§ What you are asked to do
Exclude the pictures, then quote exactly the lines from the one holding "Task: Click the frequency" through the last line of the records.
** Source material follows **
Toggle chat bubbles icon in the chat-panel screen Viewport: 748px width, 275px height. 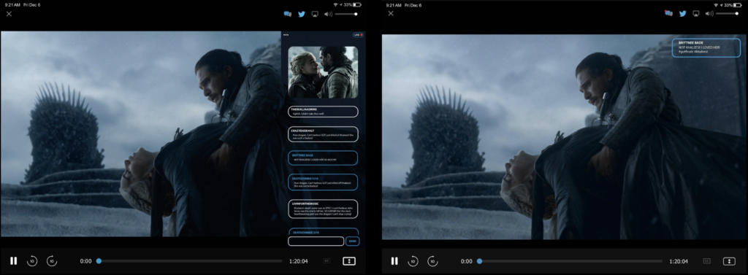[x=287, y=15]
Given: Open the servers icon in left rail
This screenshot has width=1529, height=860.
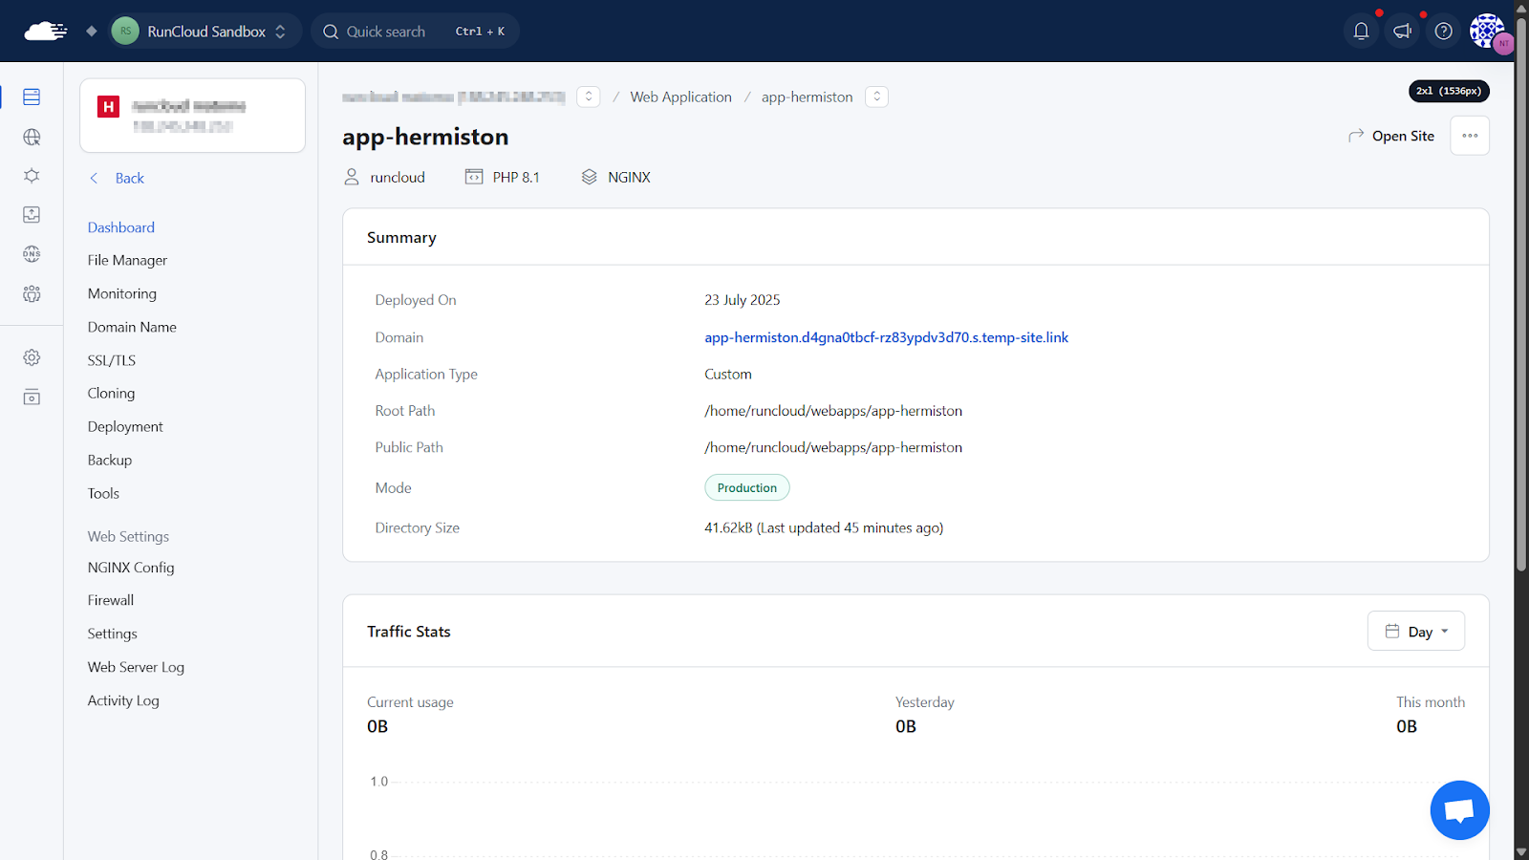Looking at the screenshot, I should 32,97.
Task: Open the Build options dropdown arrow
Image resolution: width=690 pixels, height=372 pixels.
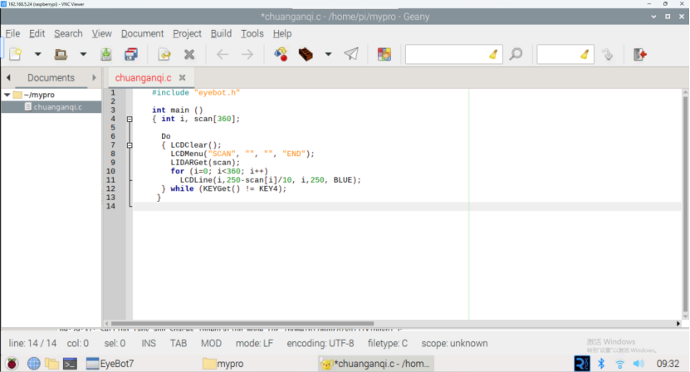Action: pyautogui.click(x=328, y=54)
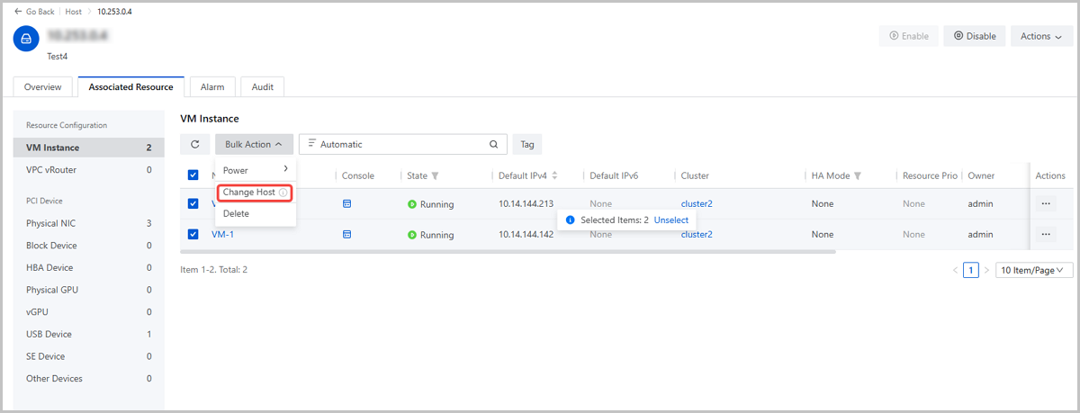Image resolution: width=1080 pixels, height=413 pixels.
Task: Click search magnifier icon in search box
Action: [x=493, y=144]
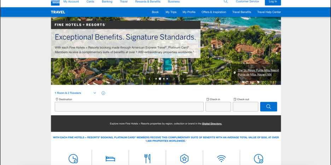
Task: Click into the Destination input field
Action: click(x=129, y=107)
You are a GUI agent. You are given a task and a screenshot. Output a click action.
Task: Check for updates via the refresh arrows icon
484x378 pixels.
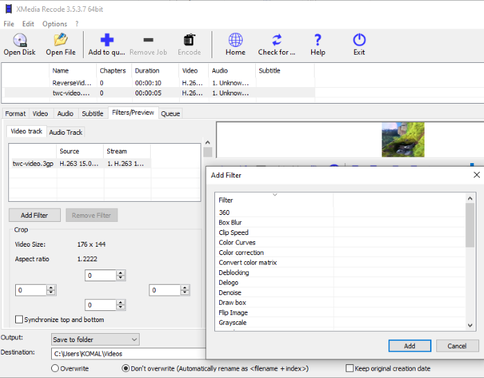(277, 40)
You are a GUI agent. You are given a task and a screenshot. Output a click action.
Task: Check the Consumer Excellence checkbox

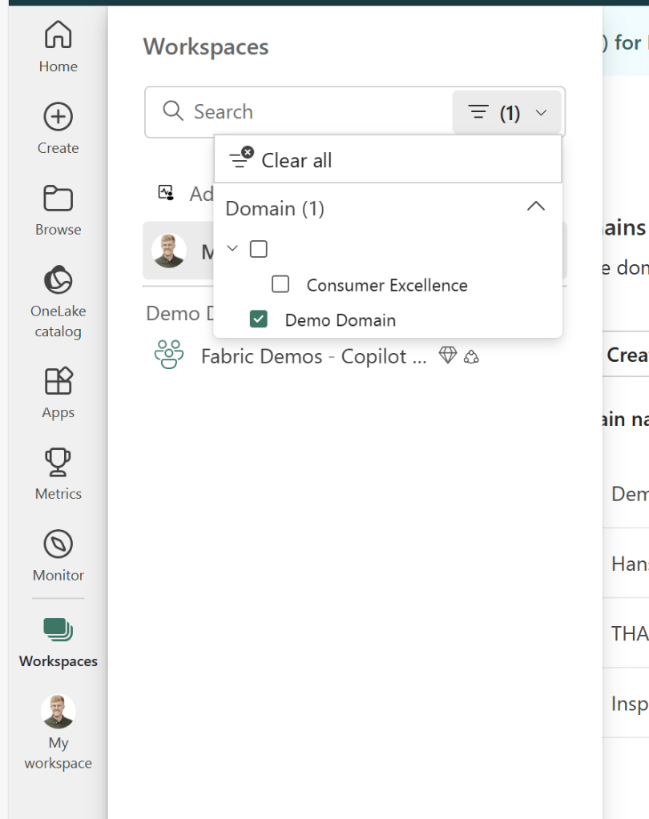coord(280,285)
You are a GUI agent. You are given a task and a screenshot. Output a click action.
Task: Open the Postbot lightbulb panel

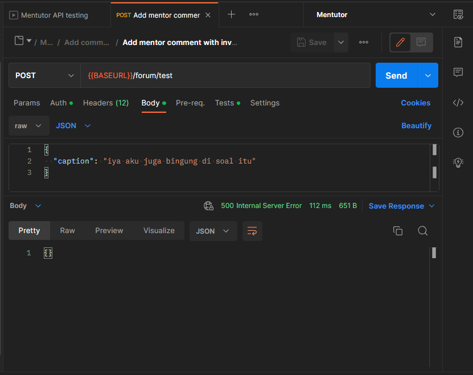[x=458, y=162]
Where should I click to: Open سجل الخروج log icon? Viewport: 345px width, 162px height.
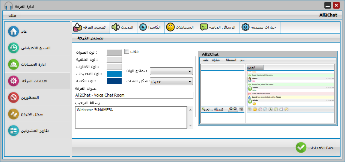(x=14, y=114)
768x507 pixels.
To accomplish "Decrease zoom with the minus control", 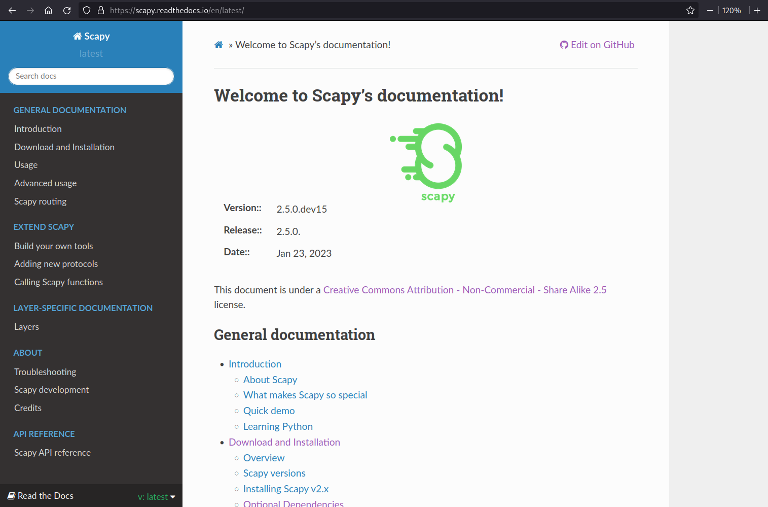I will coord(710,10).
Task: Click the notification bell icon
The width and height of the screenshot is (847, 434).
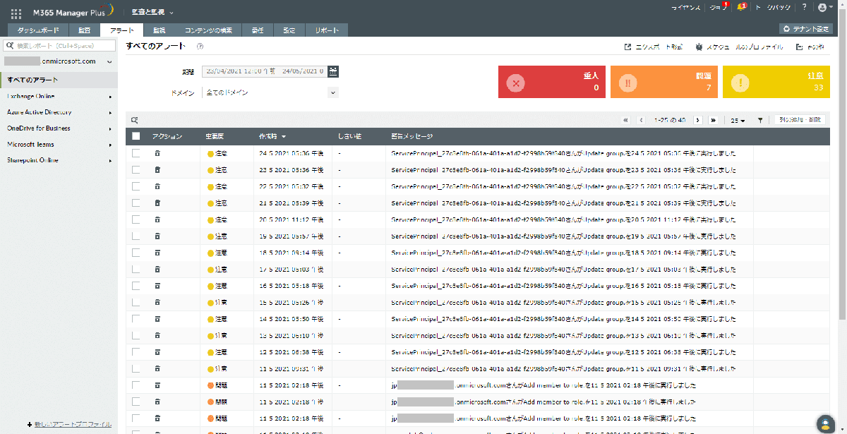Action: pyautogui.click(x=740, y=7)
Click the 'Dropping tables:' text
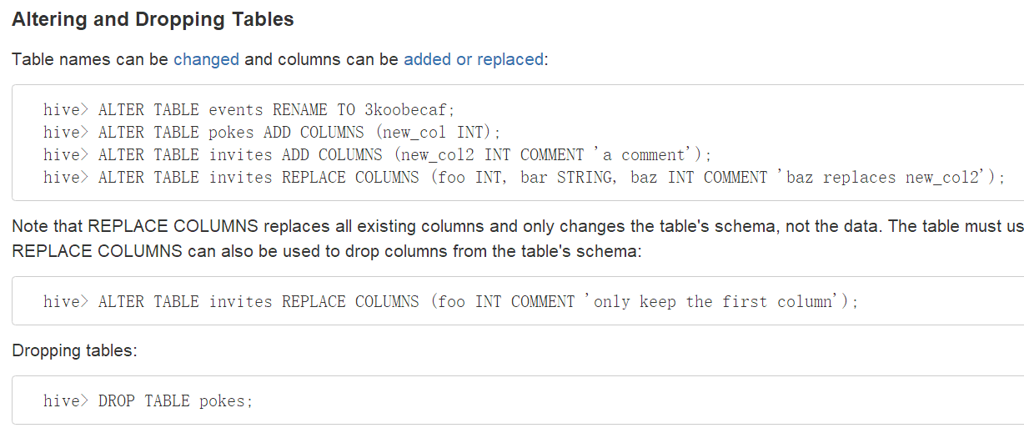The image size is (1024, 428). 74,350
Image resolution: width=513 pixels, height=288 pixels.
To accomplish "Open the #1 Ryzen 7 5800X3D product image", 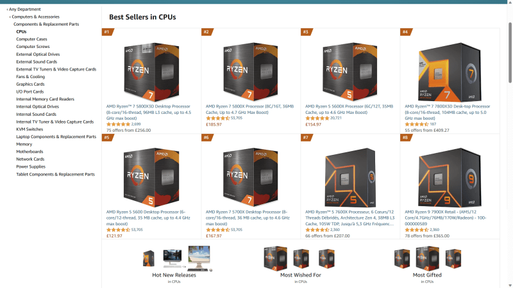I will click(151, 72).
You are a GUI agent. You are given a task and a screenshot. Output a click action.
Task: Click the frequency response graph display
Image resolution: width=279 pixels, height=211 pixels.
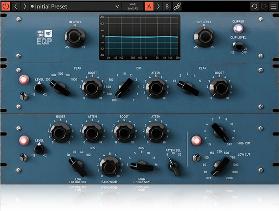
** End of Source material **
§ Response to this exercise
Task: Click the frequency response graph display
Image resolution: width=279 pixels, height=211 pixels.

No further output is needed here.